As the GSK case proved last summer, the growing focus on healthcare at the highest levels in China’s policy-making apparatus means that the pharma business needs to clean up its act, lest it become a victim of China’s healthcare boom rather than a beneficiary.
BCG’s researchers and consultants almost certainly knew this was a danger long before the GSK case came to light. That they did not bring this out in the report – that they pulled their punches – reduces what deserves to be an industry primer to the level of little more than marketing collateral.
BCG’s report is an essential piece in understanding the pharmaceutical business in China today. It should be read with an ample dip into the news that has come out since its publication.
Winning the Next Billion Asian Travelers—Starting with China
Frank Budde, et al.
December 5, 2013
We are not shy to criticize the conclusions of the major consulting houses when they get it wrong on China, so it is only fair that when we catch them doing something right, we say as much. Such is the case with the Boston Consulting Group’s report on China’s outbound travelers.
The report gets it right in some important areas, most notably on the importance of segmenting the market. Not all Chinese tourists are created equal, and those segments will evolve as more tourists spend more time overseas. Mr.
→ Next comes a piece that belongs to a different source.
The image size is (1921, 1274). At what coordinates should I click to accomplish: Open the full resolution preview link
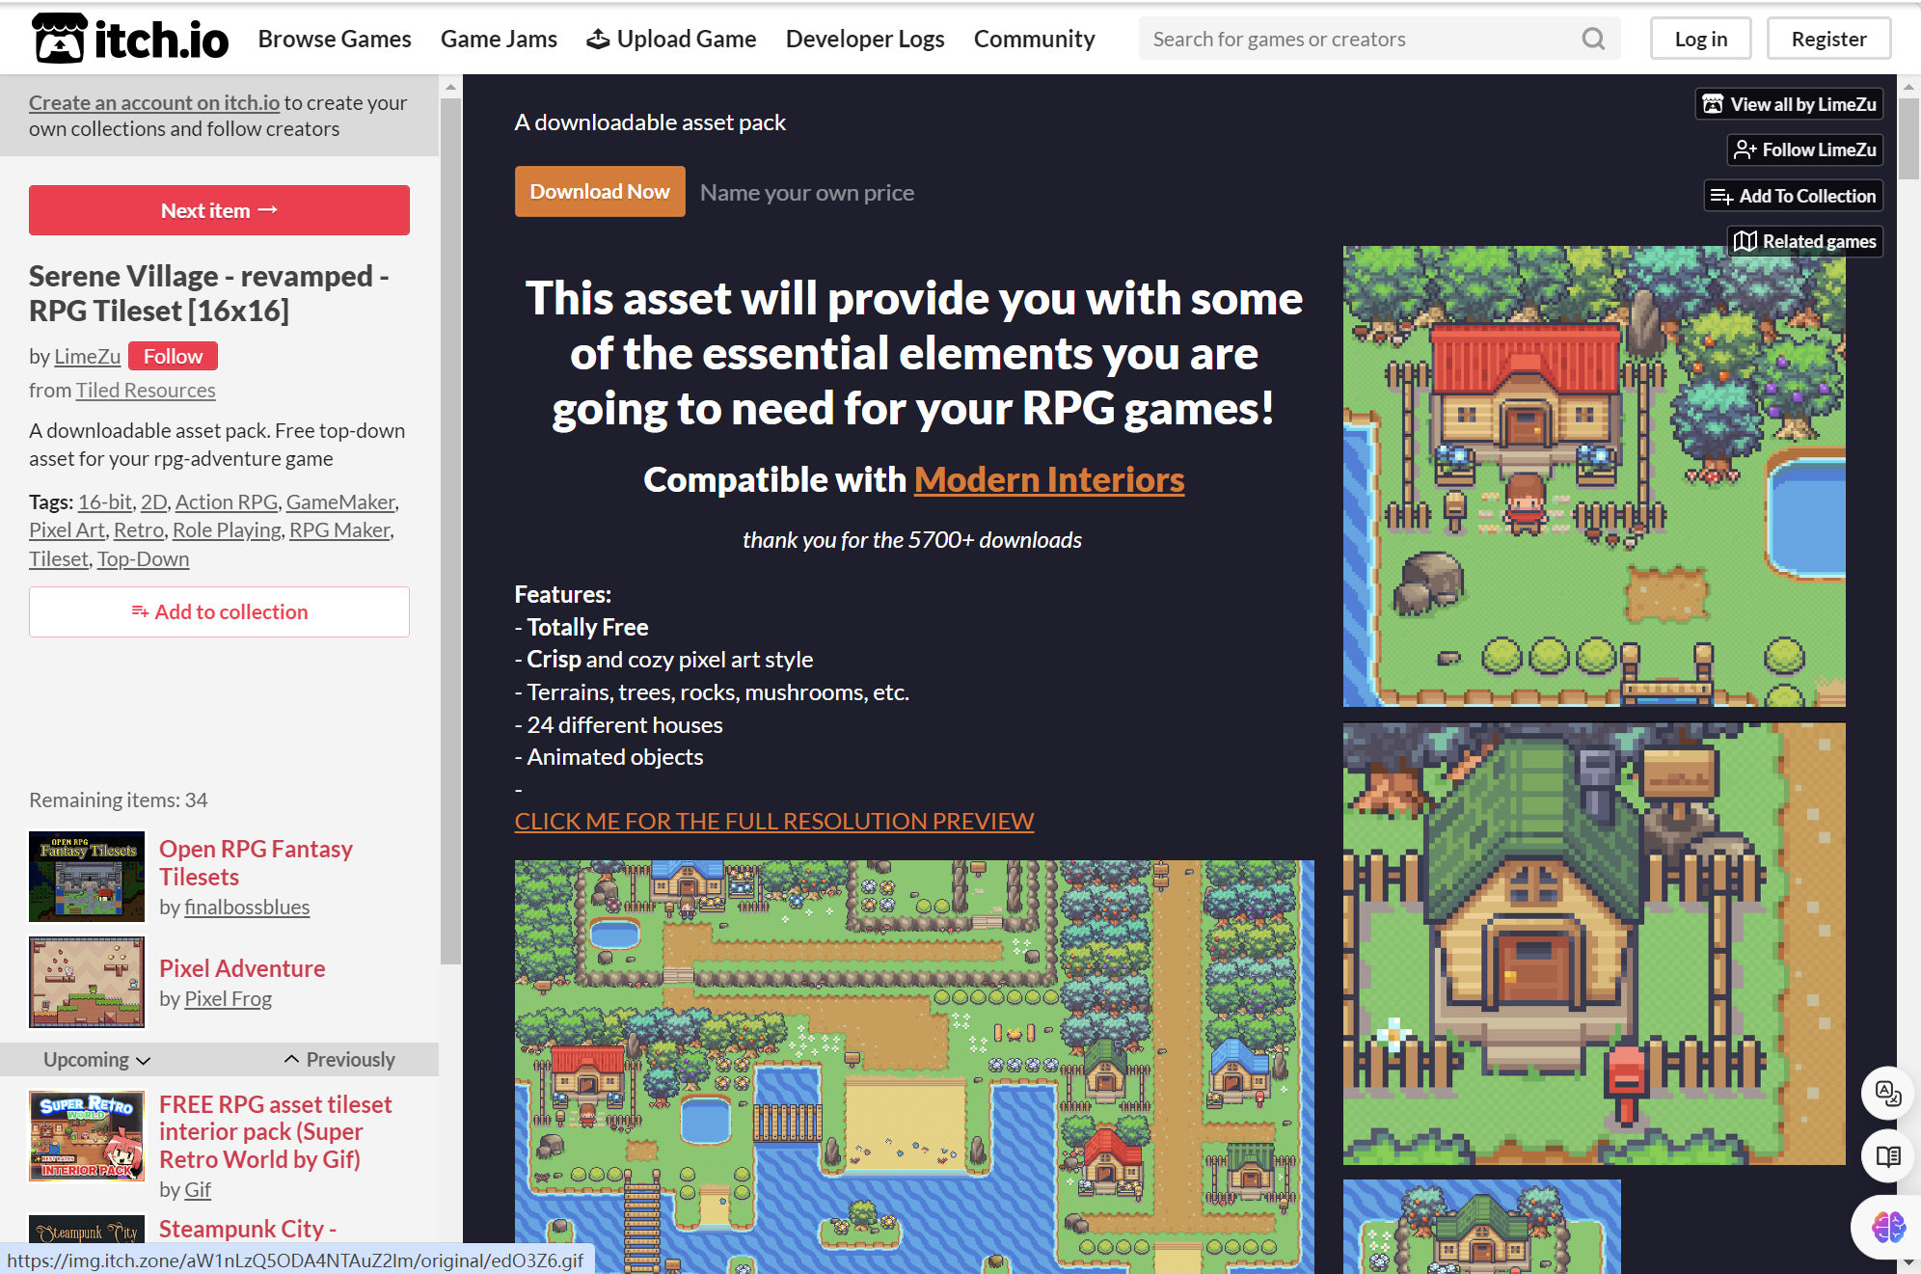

Budde and his fellows then go one better: they offer nine strategies for companies to follow when chasing the Chinese consumer.
As with all general prescriptions, it is easy to quibble on particulars, but in our experience the BCG report provides a great starting point for building 1-3 year strategies for addresing this evolving – and lucrative – market.
bcg.perspectives – Marketing Excellence in a Globalizing World. BCG’s take on how to market in developing economies vs. developed economies. An interesting take, but here is ours: the more we try to generalize about marketing across cultures and nations, the more obvious the limitations of those generalizations become.
While we all make merry at the antics of Chinese scrap metal merchant Chen Guangbiao, who has come to America to buy a major national newspaper, we would do well to remember that of such characters history is made. Georges Danton, the great French revolutionary, once said, “il nous faut de l’audace, et encore de l’audace, et toujours de l’audace” (“we need audacity, and yet more audacity, and always audacity.”) Or, as my grandmother said, “you gotta have chutzpah.” He is the harbinger of more such Chinese personalities who will seek to own the great media outlets of the west, and many of them are likely to be better funded and more subtle in approach.
Imperialism with Chinese Characteristics? Reading and Re-Reading China’s 2006 Defense White Paper
Flag ~ China – People’s Liberation Army (Photo credit: e r j k p r u n c z y k)
Mike Metcalf, a member of the faculty at the National Intelligence University in the US, has spent a lot of time parsing China’s seminal 2006 Defense White Paper. China has issued such signalling documents in the past. What distinguishes this one, according to Metcalf, is that it points Beijing toward a national security posture that goes beyond territorial defense.
In the publication, Metcalf provides his own overview of the white paper, then offers two translations of the analysis of the paper by the man considered its pricipal drafter, Dr. Chen Zhou of the PLA Academy of Military Sciences, as well as Metcalf’s own analyses of Dr. Chen’s point of view.
It is a rare treat to have an informed and scholarly discussion on Chinese source material made available in a format the rest of us can digest. All the more so given that the import of this book is to prove that China’s assertive nationalism is not a product of Xi Jinping’s making, but something that has been in the works for nearly a decade. As such, it is hard to expect this direction to be fleeting: we are looking at what is likely to be a lasting trend in Chinese international relations.